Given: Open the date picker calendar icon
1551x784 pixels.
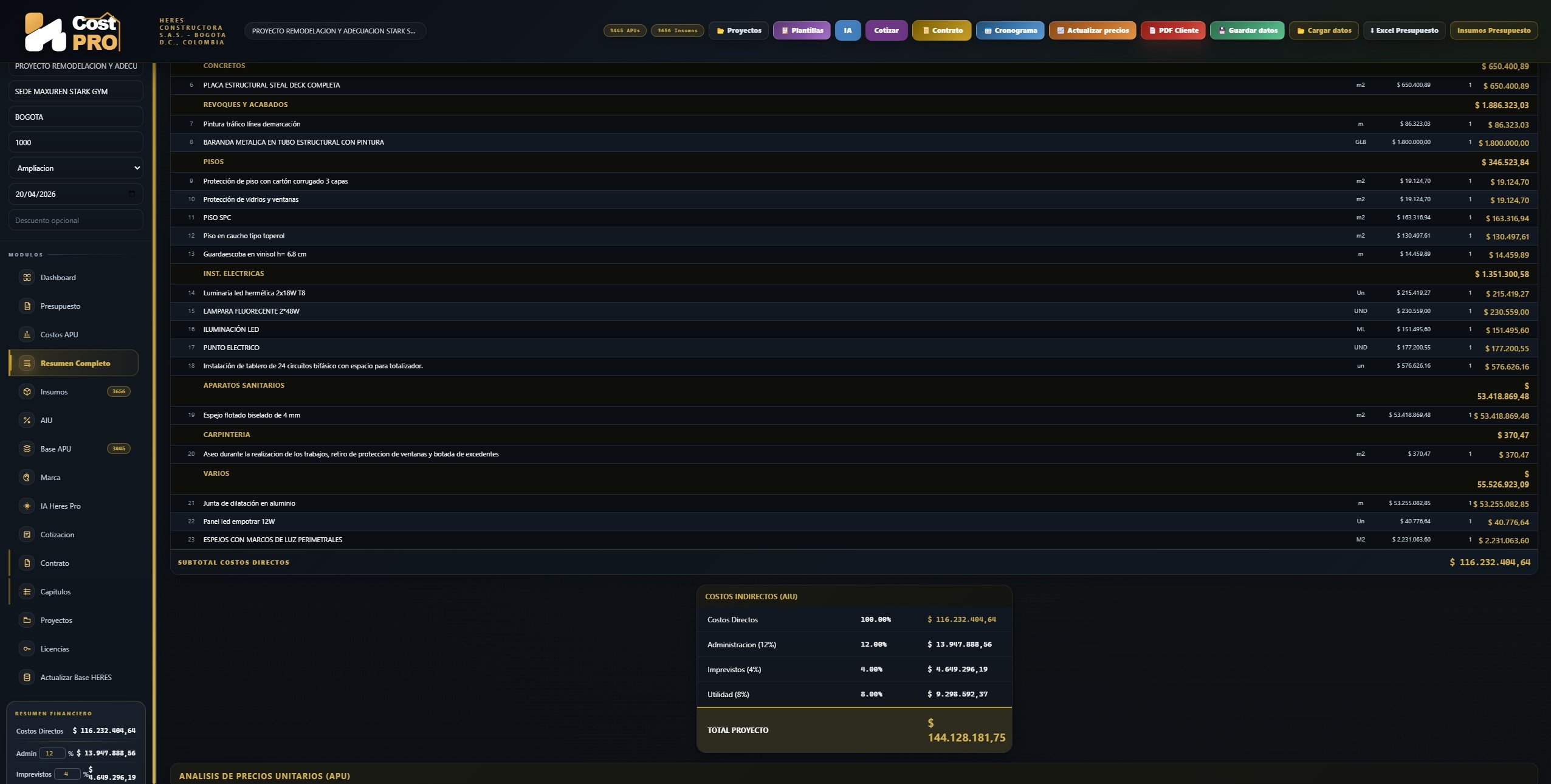Looking at the screenshot, I should click(132, 194).

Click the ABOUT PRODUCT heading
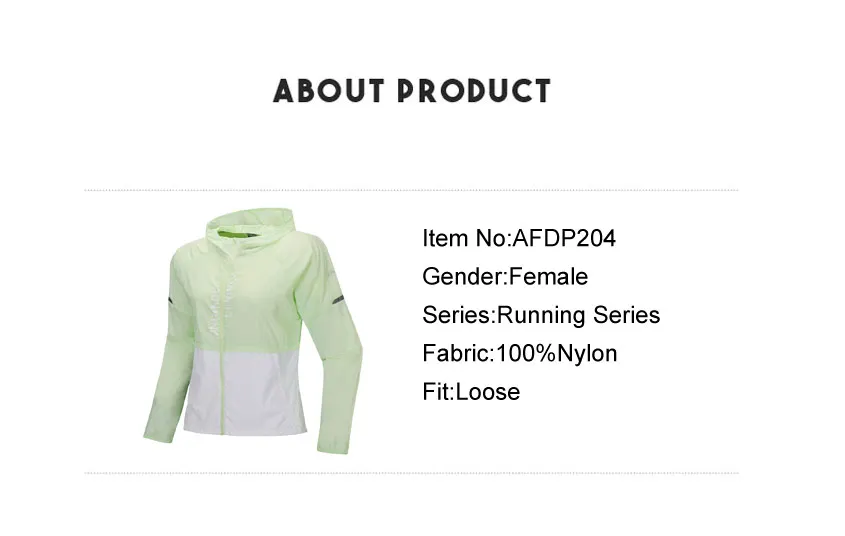412,91
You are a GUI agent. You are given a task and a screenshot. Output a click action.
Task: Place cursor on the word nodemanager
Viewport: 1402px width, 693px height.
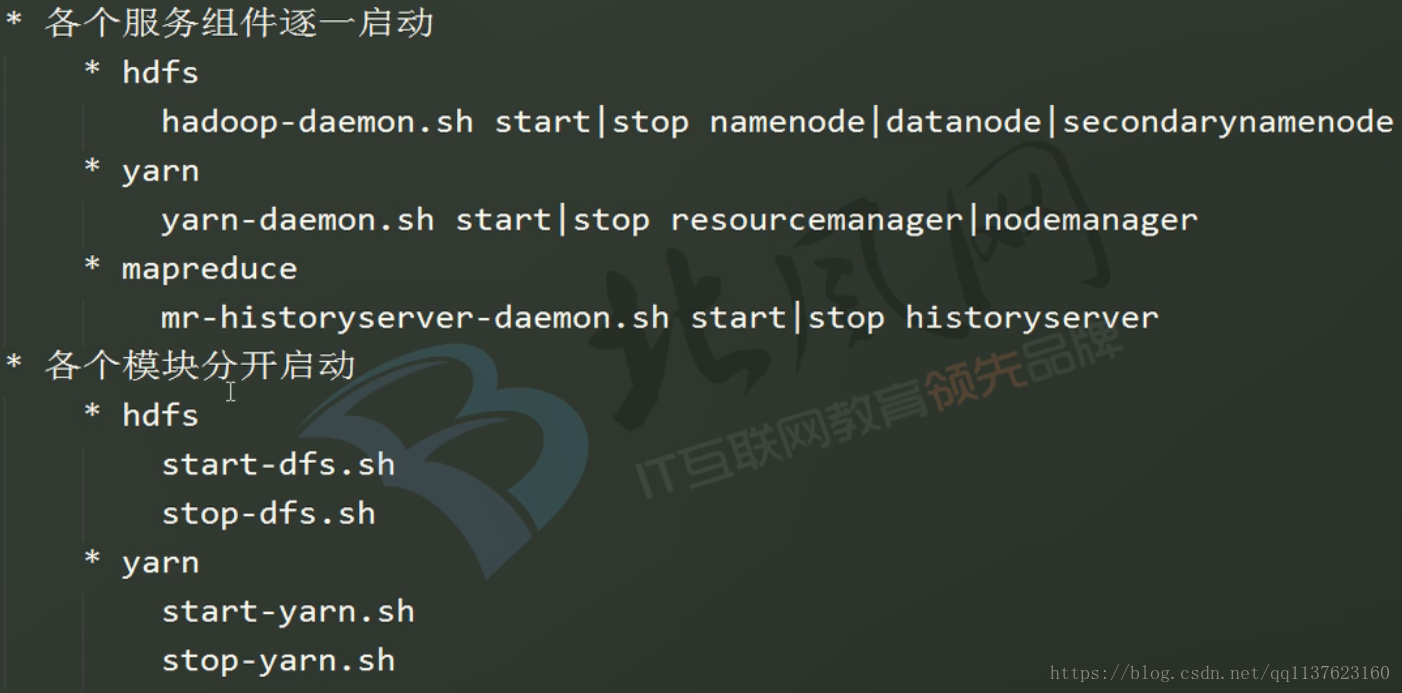(1090, 220)
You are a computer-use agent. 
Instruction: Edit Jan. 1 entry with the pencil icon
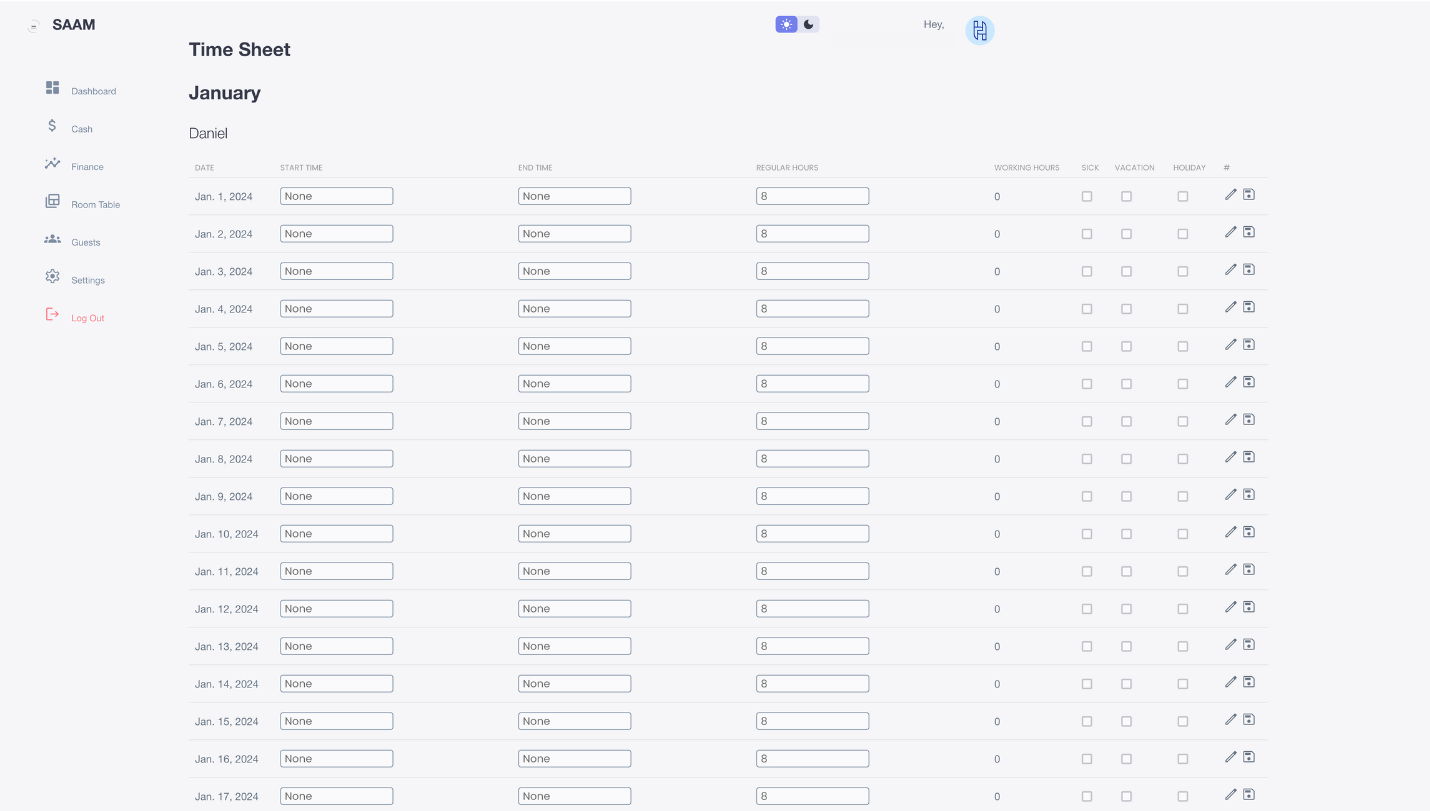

• **YOUR GOAL**
Across the listing above, find all lines where the word "agent" is present and copy them.

• **THE ANSWER**
You are a GUI agent. You are given a task and a screenshot. Output a click action.
You are a computer-use agent. 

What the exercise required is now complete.